Hello all,
I have been working on the layout of several planar magnetic components lately, and I feel I might not be doing it in the best/most efficient way. I am aware that there is a spiral generation tool, but it is not that handy when you have to implement interleaving or when working with less turns and wider traces.
The way I am doing it is by first designing a component with the cutout for the core, and then drawing a template in Tplace or Tdocu, marking the point where the center of the trace should go on each turn (taking into account isolation distances, trace widths etc). After this, I create a series of concentric circumference traces.
Then, I would erase one sector of one of this circumferences, and using the routing tool with the last "wire bend" option (lets say, the free routing, with tangent traces), manually go around the vias, counting squares in the grid to keep isolation and trying to put it together as close as possible.
With that, just repeat for another 20 turns for each winding, and I am done. Sometimes you can copy and mirror some layers, which saves tons of time.

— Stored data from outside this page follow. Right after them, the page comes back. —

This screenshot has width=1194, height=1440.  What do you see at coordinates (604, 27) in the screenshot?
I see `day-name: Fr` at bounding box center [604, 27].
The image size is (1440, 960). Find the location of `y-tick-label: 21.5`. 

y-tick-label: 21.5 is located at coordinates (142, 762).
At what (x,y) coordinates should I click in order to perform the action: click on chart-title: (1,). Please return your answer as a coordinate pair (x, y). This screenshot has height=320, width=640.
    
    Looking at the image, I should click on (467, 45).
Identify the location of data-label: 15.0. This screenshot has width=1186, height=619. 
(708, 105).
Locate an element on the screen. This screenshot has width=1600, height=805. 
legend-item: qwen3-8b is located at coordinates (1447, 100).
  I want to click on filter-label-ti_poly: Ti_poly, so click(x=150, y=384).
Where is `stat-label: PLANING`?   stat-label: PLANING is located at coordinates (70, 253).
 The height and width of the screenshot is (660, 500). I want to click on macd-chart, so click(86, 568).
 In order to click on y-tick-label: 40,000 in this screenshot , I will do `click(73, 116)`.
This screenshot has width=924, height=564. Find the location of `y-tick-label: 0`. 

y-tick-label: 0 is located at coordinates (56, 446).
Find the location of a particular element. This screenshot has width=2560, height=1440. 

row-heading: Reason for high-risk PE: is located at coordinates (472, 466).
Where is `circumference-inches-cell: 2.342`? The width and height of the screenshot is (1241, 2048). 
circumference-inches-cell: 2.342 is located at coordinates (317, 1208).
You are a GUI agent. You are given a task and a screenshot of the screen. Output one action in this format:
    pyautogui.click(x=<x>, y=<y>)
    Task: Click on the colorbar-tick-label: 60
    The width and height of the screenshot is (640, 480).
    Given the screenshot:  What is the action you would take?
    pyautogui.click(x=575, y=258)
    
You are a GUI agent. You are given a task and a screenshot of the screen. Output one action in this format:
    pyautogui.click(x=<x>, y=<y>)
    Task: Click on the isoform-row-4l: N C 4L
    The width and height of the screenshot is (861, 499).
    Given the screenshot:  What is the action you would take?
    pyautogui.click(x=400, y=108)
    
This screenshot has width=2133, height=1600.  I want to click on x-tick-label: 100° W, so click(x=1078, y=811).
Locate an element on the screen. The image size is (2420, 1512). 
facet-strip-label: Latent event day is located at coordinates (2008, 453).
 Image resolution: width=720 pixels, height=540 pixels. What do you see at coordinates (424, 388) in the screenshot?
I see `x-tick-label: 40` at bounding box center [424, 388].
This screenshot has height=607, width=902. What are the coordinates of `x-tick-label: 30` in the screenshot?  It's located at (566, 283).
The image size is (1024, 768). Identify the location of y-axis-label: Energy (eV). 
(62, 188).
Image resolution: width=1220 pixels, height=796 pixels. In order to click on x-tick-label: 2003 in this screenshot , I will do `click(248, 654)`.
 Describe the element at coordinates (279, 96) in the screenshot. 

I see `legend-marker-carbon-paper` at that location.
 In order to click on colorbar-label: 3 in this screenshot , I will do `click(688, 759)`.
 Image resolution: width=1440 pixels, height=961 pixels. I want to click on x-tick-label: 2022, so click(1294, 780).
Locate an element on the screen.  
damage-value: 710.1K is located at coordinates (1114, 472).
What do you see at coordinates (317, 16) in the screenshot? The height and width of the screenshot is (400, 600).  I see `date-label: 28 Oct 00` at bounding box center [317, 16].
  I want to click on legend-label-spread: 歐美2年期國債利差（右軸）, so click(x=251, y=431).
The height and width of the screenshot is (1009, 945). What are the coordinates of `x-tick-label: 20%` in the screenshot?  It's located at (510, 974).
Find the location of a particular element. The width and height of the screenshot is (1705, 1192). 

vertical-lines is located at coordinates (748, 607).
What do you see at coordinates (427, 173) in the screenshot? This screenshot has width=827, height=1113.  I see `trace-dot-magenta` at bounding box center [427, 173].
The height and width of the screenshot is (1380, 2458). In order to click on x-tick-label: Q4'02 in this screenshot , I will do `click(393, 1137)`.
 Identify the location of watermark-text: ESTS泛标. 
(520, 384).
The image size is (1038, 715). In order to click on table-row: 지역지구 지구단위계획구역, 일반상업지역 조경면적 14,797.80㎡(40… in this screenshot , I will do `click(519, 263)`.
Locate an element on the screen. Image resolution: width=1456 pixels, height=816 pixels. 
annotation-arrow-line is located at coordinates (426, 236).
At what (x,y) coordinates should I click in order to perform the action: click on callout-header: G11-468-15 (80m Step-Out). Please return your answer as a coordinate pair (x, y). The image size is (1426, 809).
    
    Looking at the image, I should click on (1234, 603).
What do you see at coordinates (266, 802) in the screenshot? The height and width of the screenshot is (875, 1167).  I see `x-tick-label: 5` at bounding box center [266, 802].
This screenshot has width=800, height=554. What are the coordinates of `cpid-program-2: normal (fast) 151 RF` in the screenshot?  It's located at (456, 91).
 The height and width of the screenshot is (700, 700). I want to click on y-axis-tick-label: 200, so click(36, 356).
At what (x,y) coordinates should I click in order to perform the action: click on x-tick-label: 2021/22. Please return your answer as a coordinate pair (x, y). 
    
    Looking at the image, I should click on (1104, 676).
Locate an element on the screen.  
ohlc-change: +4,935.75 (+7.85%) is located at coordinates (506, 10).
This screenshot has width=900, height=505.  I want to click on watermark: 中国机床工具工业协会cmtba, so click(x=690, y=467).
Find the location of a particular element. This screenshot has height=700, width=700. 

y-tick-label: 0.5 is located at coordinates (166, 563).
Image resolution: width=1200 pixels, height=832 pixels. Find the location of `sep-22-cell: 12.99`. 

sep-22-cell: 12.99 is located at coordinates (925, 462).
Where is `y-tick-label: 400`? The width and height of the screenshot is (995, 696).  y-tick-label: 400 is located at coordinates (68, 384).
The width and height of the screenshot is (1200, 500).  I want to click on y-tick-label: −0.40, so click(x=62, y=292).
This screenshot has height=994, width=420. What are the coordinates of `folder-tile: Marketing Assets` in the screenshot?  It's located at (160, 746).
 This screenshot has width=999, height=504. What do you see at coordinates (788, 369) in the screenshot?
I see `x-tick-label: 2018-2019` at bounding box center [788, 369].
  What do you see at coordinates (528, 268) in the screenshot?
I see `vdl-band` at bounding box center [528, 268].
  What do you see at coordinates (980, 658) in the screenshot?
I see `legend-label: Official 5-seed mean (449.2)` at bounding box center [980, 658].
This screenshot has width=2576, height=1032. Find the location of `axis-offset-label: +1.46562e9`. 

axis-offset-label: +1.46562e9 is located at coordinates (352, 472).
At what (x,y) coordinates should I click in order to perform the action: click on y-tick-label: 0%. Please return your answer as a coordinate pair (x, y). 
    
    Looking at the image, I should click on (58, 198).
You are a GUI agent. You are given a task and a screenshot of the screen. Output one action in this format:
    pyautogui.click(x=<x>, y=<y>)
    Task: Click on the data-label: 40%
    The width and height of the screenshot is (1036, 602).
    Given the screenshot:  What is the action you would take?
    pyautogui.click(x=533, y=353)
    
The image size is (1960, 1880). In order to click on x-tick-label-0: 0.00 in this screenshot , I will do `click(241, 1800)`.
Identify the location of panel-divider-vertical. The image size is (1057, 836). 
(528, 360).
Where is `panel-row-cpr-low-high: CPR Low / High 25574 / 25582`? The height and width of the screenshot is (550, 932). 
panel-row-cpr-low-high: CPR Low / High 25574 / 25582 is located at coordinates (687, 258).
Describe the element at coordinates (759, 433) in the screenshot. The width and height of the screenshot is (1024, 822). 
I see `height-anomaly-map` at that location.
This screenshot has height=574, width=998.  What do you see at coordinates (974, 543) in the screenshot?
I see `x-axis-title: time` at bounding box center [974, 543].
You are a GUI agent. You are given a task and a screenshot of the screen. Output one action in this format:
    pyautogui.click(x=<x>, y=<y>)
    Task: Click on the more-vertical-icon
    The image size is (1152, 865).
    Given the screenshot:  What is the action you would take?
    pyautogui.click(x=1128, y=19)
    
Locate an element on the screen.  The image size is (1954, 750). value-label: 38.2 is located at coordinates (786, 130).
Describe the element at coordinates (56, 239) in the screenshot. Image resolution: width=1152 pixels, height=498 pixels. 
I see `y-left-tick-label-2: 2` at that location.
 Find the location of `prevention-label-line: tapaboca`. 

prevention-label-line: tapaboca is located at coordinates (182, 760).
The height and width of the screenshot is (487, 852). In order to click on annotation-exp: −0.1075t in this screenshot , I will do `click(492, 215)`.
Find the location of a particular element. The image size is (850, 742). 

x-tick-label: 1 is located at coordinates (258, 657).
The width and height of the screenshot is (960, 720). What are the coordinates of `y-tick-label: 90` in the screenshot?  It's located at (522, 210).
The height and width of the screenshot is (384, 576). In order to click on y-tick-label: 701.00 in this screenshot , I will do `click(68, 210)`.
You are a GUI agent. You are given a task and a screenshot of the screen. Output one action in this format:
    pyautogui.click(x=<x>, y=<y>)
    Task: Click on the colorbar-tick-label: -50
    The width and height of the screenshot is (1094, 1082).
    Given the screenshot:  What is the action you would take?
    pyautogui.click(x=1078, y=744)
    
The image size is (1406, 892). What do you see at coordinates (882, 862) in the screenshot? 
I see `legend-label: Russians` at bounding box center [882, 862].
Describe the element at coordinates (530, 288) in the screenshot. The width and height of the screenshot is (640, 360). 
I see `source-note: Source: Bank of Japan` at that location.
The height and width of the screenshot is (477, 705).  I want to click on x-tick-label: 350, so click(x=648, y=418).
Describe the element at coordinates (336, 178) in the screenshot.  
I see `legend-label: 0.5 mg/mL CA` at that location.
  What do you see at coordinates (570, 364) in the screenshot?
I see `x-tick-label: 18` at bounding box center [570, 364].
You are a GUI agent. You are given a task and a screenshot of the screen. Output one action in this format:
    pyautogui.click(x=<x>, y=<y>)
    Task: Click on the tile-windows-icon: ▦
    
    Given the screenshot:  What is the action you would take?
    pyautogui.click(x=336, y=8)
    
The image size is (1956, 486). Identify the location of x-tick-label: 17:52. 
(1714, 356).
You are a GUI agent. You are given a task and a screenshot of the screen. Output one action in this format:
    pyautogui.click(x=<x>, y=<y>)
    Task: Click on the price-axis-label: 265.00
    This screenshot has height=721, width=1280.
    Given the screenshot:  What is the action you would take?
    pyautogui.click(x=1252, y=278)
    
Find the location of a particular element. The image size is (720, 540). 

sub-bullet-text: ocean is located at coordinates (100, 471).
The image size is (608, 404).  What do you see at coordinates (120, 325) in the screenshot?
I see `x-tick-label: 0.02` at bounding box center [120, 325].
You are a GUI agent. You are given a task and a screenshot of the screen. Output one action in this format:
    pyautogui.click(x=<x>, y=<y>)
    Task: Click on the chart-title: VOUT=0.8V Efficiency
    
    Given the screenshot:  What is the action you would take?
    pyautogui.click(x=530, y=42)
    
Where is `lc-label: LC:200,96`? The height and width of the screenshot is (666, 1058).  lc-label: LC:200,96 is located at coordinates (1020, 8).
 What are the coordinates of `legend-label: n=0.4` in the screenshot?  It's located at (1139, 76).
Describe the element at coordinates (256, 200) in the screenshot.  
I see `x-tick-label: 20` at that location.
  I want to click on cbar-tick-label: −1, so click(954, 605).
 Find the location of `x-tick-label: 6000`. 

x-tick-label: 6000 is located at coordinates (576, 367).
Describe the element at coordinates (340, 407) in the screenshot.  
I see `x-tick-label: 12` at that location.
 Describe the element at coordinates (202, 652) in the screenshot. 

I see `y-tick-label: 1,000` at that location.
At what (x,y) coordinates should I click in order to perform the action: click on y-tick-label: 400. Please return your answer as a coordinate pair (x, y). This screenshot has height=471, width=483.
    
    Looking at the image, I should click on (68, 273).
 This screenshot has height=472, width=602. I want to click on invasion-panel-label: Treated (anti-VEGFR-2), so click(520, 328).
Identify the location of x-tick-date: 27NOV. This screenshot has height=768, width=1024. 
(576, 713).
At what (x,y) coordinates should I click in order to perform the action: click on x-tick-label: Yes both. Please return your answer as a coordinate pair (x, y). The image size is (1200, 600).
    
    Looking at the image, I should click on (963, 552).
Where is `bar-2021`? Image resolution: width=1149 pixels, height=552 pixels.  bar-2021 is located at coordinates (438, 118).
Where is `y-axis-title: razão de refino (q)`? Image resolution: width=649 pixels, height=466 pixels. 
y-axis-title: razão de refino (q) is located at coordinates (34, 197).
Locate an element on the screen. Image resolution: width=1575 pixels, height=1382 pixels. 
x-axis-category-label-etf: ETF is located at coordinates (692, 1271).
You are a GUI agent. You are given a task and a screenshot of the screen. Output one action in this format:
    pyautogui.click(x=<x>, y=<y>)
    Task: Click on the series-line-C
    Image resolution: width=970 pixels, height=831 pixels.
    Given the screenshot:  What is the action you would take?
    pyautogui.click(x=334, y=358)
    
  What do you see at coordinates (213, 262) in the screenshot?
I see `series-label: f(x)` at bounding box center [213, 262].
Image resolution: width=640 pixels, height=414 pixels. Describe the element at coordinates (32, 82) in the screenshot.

Now, things that I would find really useful:
1) The traces on the same winding are part of the same net, so there is no automatic gap left between different turns according to the design rules. Is there a way or a tool to automatically keep isolation between different turns? and therefore let you pack the turns as compactly as possible.
2) With lower turn number highre current windings, it is interesting to use polygons, to fill as much space with copper as you can, also keeping a certain isolation. But when going around vias, the polygons usually leave some corners, which are not good for EMI. Is there a way to specify a minimum pour radius for polygons?
Thank you in advance!
Hi man , I love this. I have been struggling on making traces for a DIY planar too, do you have a any advice?
I use a bunch of half circles and decrease the radius for each one and offset the center of the bottom half circles by that change in radius. For example below, the bottom arcs are all at the origin (0,0) and the top arcs are all at (10,0) and each arc's radius is 10 larger than the last. Changing the width of the arcs and/or the offset & radius lets you min/max the used copper and gap size.